Physicochemical structure characterizations: (a) Raman spectrum, (b) Raman spectrum fitted into five bands of CH-0, (c) I_D1/I_G, (d) EPR spectroscopy, (e) XRD spectrum, (f) FTIR spectrum, (g) deconvoluted N1s spectrum of YYH-300W, (h) deconvoluted O1s spectrum of YYH-300W, (i) nitrogen and oxygen content of samples, (j) nitrogen functional groups distributions, and (k) oxygen functional groups distributions.

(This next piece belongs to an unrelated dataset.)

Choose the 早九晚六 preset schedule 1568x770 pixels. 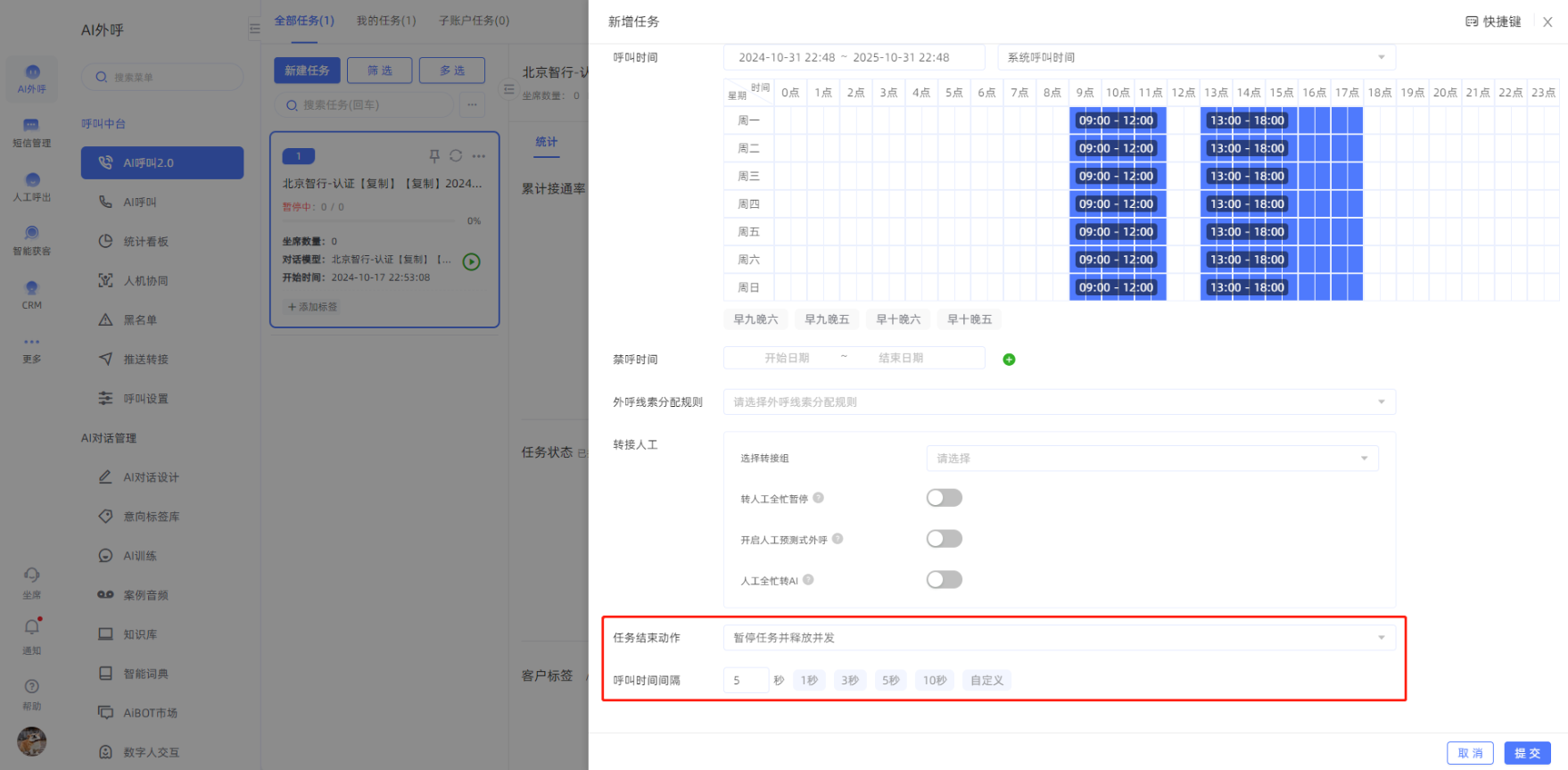pyautogui.click(x=755, y=319)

As shown in Fig. 5b and Supplementary Fig. S6, the fitted spectra of the THM and YYH samples further elucidate the complex structural composition within the carbon materials. Specifically, the five sub-bands correspond to graphitic ordered carbon (G band), edge-defect carbon (D1), surface impurity-related carbon (D2), amorphous carbon (D3), and oxygen-containing functionalized carbon structures (D4)^[25]. With increasing microwave power, the THM series exhibits a pronounced enhancement in the D1 and D3 bands, accompanied by a gradual attenuation of the G band, indicating that high-energy microwave irradiation induces significant structural disordering.

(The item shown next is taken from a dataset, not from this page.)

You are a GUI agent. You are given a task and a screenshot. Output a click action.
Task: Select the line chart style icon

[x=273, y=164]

In contrast, the YYH series (pre-oxidized samples) displays stronger D1, D3, and D4 features under identical power levels, most notably in YYH-300W, suggesting that pre-oxidation promotes structural activation, amorphous carbon enrichment, and the formation of edge-related sites. Although increased disorder disrupts the graphitic ordering to some extent, it simultaneously introduces a higher density of active sites and surface defects, which can exert a favorable influence on CO₂ adsorption^[26]. Moderate structural disorder enhances gas affinity and diffusion kinetics, thereby improving both adsorption capacity and dynamic performance. However, excessive defect generation or over-disordering may lead to pore collapse and surface area reduction, ultimately hindering adsorption efficiency. Therefore, the controlled regulation of microwave power and pre-oxidation conditions to achieve a state of moderate disorder in the carbon structure is crucial for optimizing CO₂ adsorption performance.

For the Raman spectra, the intensity ratio of the D1 band to the G band (I_D1/I_G) is commonly employed to evaluate the degree of disorder or defect density in activated carbons, as shown in Fig. 5c^[27]. Compared with the non-pre-oxidized THM series, the YYH series (pre-oxidized) exhibits higher I_D1/I_G ratios under identical microwave power conditions, indicating that pre-oxidation further disrupts the graphitic framework and enhances the structural disorder of the carbon materials. Notably, molecular dynamics studies have demonstrated that an increased defect concentration facilitates heteroatom doping, which in turn contributes to the stabilization of the carbon framework^[28]. Therefore, the high defect density induced by microwave irradiation provides a favorable environment for subsequent heteroatoms incorporation.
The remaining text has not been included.